Posted by: Tony Wikrent | 26 November 2017 at 10:41 AM
Tony Wikrent
Is this a larouche thing? pl
Posted by: turcopolier | 26 November 2017 at 10:44 AM
Regarding the British role, LaRouche is one of the few people who writes about it, and I admit to reading his stuff in the 80s and 90s. The political economy of republicanism is something I've been working out on my own. Following the 2007-2008 financial crash, I asked: Are there economic policies that should distinguish a republic from other forms of government? Turns out that in order to answer that question, you also need to ask: What is a republic? The best material I found about four years ago: Mass. Senator Charles Sumner, The Equal Rights of All: The Great Guaranty and Present Necessity, for the Sake of Security, and to Maintain a Republican Government. Speech in the Senate, on the proposed Amendment of the Constitution fixing the Basis of Representation, February 5 and 6, 1866.
Charles Sumner, Works, Volume 10, p 174ff,
https://archive.org/stream/worksofcharlessu10sumniala#page/174/mode/2up
And, just to needle you a bit: Jefferson changed his tune a bit about "the best government is that which governs least" when he became President; then a bit more when the opportunity to purchase Louisiana presented itself; then a LOT when the weakness of American industry and the atrophy of the army and navy nearly lead to defeat in the second war against Britain. And the entire history of how the U.S. developed industrially and technologically ALWAYS has featured a crucial supporting role by government. Just like Jefferson's nemesis, Hamilton, argued....
Posted by: Tony Wikrent | 26 November 2017 at 02:55 PM
I have no idea where your numbers come from but if Israel spent 5,9 % of it's GDP (2016,https://en.wikipedia.org/wiki/List_of_countries_by_military_expenditures )on it's military then 3.9 billion dollars is only 1%+ of GDP. Not it's no peanuts unless you argue for a one-time expenditure for the USA. As for Israel. Please they can foot the bill without problems. Like the US Israel has a bloated armed force.

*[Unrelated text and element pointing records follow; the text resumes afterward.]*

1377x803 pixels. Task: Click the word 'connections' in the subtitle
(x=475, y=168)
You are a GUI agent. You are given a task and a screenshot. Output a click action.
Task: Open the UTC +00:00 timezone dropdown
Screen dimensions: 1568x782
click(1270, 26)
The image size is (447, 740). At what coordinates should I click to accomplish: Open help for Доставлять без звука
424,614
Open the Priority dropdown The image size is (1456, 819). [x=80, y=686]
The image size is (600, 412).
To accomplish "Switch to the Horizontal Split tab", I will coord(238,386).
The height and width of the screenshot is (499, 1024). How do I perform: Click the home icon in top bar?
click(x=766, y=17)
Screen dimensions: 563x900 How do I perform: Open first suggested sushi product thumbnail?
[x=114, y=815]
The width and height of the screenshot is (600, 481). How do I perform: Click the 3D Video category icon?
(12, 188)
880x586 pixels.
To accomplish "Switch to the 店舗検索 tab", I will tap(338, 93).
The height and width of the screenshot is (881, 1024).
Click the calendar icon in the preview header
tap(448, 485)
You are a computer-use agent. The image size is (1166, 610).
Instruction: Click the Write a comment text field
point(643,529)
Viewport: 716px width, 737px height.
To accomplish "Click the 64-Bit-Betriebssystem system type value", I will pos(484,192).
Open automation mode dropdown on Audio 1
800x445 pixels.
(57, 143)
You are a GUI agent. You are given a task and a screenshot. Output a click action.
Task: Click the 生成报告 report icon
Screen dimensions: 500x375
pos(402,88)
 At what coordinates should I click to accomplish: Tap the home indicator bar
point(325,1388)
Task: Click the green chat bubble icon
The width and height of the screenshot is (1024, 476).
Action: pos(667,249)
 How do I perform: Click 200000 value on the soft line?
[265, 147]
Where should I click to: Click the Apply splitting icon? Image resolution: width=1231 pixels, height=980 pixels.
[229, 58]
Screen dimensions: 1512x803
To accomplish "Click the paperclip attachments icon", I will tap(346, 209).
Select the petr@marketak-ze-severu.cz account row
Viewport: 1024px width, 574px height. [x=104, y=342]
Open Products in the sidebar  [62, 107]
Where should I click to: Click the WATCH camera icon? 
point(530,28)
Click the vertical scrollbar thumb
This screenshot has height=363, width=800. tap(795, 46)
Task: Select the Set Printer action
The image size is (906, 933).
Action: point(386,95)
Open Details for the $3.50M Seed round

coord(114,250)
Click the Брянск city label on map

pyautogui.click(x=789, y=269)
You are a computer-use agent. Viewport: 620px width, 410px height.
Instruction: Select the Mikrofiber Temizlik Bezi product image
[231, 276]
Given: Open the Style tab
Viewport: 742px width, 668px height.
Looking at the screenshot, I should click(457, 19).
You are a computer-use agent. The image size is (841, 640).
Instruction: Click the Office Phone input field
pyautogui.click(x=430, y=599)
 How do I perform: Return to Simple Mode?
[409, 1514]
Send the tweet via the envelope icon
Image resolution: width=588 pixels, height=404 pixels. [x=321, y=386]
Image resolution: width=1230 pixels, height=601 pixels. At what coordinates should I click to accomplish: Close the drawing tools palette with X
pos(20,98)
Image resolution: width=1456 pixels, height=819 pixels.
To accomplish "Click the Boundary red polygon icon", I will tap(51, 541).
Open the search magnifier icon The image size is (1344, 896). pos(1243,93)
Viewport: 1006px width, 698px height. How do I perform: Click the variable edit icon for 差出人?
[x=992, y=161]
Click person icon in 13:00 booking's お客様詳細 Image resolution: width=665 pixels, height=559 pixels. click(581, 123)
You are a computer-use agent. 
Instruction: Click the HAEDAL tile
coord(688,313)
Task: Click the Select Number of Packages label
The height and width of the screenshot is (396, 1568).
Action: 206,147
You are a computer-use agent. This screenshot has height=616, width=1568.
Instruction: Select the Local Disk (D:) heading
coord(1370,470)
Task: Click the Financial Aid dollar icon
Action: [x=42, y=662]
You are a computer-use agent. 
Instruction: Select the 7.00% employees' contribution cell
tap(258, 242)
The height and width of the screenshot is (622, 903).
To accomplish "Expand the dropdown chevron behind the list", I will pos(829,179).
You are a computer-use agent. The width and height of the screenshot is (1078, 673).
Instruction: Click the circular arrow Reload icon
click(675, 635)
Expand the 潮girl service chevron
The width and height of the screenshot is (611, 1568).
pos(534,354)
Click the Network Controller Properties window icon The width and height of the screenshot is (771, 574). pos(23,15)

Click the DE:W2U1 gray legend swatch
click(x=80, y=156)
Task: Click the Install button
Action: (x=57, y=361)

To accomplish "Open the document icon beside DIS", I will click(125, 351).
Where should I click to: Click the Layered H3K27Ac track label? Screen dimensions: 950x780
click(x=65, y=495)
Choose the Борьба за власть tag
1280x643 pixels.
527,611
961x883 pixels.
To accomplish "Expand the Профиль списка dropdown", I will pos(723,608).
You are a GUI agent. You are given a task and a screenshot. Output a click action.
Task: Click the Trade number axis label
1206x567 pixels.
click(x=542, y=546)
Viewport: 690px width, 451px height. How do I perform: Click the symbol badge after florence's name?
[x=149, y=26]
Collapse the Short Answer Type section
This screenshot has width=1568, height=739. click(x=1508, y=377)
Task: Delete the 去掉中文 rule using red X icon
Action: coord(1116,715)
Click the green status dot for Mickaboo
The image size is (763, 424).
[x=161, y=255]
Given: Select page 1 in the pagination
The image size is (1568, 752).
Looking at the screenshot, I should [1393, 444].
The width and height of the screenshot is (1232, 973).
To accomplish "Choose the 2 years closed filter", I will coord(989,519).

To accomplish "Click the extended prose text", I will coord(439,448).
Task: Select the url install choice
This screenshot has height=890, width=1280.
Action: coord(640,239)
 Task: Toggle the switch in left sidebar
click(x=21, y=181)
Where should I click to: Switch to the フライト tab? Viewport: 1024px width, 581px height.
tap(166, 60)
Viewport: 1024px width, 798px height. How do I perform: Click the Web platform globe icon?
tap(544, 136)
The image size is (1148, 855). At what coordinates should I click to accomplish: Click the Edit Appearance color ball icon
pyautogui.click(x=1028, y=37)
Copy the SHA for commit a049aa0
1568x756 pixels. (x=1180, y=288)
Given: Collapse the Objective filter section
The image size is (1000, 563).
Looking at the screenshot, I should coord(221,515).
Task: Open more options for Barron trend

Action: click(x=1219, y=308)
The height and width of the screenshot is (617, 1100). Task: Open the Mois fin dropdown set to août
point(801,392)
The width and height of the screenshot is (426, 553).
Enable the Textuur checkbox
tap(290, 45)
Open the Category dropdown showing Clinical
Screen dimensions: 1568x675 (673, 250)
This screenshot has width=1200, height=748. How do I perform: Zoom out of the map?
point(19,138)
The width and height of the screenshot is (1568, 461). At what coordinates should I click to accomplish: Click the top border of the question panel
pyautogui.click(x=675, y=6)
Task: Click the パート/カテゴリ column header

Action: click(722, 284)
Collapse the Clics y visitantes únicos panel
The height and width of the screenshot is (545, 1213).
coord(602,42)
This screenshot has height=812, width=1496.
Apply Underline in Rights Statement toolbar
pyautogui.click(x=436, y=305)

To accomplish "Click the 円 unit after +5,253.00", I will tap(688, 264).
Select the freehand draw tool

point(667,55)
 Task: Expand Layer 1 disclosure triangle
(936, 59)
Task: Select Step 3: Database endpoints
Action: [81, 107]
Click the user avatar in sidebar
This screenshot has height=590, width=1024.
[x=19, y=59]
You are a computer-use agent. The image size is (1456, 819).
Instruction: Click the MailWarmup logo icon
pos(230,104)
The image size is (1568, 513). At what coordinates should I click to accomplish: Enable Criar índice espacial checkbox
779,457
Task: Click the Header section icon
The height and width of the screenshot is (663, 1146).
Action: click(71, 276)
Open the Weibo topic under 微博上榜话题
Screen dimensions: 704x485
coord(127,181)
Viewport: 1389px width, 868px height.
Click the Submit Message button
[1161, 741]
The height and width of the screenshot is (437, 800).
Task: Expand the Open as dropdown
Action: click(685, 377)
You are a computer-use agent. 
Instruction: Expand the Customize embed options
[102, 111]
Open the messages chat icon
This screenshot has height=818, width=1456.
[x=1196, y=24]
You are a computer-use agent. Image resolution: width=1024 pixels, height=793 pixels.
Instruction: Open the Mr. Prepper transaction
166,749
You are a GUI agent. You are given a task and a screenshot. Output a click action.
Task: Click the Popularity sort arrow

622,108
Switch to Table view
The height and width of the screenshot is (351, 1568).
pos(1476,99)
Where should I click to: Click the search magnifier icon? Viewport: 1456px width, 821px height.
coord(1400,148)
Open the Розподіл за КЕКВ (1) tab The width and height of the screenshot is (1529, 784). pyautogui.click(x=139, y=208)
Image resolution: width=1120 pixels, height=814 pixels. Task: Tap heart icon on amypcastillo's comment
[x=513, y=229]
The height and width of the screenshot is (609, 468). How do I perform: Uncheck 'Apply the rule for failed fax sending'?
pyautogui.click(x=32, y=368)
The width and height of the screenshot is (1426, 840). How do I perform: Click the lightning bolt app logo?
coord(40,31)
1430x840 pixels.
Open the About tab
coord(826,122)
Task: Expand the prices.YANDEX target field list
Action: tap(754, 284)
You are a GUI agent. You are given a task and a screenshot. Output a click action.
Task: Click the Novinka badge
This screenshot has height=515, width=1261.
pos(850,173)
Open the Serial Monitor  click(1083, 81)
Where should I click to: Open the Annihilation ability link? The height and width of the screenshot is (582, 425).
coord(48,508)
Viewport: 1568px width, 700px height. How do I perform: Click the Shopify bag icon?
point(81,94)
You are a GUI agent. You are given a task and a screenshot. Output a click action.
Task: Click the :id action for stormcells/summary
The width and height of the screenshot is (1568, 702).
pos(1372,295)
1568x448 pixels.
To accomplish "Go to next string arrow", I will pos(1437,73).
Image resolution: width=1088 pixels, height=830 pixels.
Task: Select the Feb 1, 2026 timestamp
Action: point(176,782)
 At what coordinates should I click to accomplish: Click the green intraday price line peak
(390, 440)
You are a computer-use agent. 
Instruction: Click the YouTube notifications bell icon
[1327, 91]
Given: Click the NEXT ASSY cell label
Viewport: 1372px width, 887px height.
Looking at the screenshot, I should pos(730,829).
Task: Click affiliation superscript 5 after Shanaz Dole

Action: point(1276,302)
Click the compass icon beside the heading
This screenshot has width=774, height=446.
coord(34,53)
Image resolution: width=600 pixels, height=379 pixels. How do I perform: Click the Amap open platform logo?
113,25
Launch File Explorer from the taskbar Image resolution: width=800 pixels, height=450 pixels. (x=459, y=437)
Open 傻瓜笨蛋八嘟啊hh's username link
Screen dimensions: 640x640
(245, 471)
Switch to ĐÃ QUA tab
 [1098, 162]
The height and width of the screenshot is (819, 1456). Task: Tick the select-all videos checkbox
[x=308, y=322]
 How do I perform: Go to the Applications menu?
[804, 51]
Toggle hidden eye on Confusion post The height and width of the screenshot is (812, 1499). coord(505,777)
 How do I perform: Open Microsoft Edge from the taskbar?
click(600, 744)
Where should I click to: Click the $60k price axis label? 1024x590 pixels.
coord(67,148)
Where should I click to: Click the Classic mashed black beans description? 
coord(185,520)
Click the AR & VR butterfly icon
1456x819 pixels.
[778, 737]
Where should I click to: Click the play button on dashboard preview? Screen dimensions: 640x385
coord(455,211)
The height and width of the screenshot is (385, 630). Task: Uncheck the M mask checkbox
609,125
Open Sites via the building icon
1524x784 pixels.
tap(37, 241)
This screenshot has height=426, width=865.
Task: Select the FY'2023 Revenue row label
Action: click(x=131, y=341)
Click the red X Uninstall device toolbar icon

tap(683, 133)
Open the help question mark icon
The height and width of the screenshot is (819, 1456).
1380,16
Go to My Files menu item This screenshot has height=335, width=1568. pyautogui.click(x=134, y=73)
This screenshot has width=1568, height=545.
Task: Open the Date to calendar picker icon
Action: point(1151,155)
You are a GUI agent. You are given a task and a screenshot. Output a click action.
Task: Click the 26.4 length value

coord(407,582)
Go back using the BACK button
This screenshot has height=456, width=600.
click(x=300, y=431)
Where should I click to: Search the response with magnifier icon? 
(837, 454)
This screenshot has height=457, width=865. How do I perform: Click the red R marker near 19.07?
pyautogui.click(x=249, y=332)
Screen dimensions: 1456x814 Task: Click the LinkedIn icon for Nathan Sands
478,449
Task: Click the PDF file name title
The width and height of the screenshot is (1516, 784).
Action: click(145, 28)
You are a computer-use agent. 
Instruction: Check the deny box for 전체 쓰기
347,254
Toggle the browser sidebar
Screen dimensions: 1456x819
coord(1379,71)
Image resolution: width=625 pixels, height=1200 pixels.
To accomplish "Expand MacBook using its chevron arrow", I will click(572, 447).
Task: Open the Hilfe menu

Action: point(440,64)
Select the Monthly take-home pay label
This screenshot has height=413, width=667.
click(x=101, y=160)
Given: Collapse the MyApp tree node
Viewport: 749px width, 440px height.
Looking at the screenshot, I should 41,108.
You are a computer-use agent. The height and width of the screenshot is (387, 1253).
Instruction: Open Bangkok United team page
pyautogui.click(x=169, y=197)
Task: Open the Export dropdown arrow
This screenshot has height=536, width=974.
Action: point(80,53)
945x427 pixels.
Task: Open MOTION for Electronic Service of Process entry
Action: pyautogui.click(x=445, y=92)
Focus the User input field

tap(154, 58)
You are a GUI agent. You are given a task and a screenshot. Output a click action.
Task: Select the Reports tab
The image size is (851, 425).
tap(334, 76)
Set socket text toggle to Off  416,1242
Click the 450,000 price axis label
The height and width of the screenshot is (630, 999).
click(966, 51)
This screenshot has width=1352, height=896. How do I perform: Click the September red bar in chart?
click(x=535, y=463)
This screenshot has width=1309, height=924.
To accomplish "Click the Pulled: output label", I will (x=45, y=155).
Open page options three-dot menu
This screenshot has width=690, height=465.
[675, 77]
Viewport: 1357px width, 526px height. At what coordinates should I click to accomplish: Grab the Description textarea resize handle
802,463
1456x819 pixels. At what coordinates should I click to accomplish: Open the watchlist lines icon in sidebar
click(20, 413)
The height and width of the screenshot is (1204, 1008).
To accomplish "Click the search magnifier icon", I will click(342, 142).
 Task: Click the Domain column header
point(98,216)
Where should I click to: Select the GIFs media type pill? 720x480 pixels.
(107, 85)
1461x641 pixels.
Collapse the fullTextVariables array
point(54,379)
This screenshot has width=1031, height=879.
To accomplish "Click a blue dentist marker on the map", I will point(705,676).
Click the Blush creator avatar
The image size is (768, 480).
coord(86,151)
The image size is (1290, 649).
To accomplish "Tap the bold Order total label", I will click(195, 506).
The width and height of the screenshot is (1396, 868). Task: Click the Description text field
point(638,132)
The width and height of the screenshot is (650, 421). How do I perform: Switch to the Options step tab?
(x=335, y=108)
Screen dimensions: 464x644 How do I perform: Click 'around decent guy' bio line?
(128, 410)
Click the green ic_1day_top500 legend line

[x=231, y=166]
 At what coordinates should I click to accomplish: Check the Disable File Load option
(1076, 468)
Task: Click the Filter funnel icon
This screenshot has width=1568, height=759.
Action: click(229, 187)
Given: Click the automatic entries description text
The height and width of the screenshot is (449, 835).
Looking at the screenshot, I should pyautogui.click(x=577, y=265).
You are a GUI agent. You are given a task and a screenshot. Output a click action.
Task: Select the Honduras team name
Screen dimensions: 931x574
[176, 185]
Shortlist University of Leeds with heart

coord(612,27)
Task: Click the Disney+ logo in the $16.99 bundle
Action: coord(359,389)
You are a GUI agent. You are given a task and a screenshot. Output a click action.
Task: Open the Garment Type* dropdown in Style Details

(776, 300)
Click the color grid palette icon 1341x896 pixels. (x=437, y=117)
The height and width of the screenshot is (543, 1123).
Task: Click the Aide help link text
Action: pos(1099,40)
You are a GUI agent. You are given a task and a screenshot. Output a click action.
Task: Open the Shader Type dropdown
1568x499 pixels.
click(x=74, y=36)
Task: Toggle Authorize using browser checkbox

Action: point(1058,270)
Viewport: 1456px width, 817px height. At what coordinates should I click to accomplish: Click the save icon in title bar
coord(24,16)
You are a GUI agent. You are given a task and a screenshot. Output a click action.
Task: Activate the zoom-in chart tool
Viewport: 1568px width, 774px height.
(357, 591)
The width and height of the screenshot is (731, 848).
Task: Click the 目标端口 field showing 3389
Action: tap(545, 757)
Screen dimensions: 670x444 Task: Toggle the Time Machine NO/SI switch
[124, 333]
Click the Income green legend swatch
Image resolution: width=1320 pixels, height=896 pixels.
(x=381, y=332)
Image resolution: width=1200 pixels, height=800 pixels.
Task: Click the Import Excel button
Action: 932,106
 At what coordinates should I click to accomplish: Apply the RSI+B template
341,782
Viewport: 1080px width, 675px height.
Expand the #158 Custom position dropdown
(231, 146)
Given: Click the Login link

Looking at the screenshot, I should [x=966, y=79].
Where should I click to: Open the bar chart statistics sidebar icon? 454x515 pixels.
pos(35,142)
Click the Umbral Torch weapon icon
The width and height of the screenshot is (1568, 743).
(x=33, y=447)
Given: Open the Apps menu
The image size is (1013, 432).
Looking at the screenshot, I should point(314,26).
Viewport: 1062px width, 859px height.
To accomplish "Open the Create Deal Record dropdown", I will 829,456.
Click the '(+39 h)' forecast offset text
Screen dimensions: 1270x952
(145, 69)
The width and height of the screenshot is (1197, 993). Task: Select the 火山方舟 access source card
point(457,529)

So ca 1/6 of Israeli military cost. Not 25%. Would Israel notice that. Yes so send home the women or make some adjustments. But would it undermine their security,.. No.
Their armed forces would still be overwhelming and don't forget their nukes. The ultimate defensive weapon. Please present me with a plausible scenario for how Egypt, Jordan, Syria and Lebanon could successfully attack Israel.
3.9 billion dollar with interest as it's borrowed money runs up in 100's of billions of dollars in a century. Is it sensible policy for the US tax payer to donate what amounts to more than half a years expenditure on the US military to a foreign nation?
For example the US congress is considering cutting 20% of the budget for Children's Health Insurance Program (annual budget ca $15 billion). Cut the money for Israel instead and spent it on American children. Who should the US congress look after first. American children or foreigners?
Posted by: Poul | 28 November 2017 at 01:48 PM
FDR, a complicated case.
It can't be denied (although it's never admitted) that Brandeis and Frankfurter -- and Henry Morgenthau, Jr., -- played FDR like Jack Benny's violin.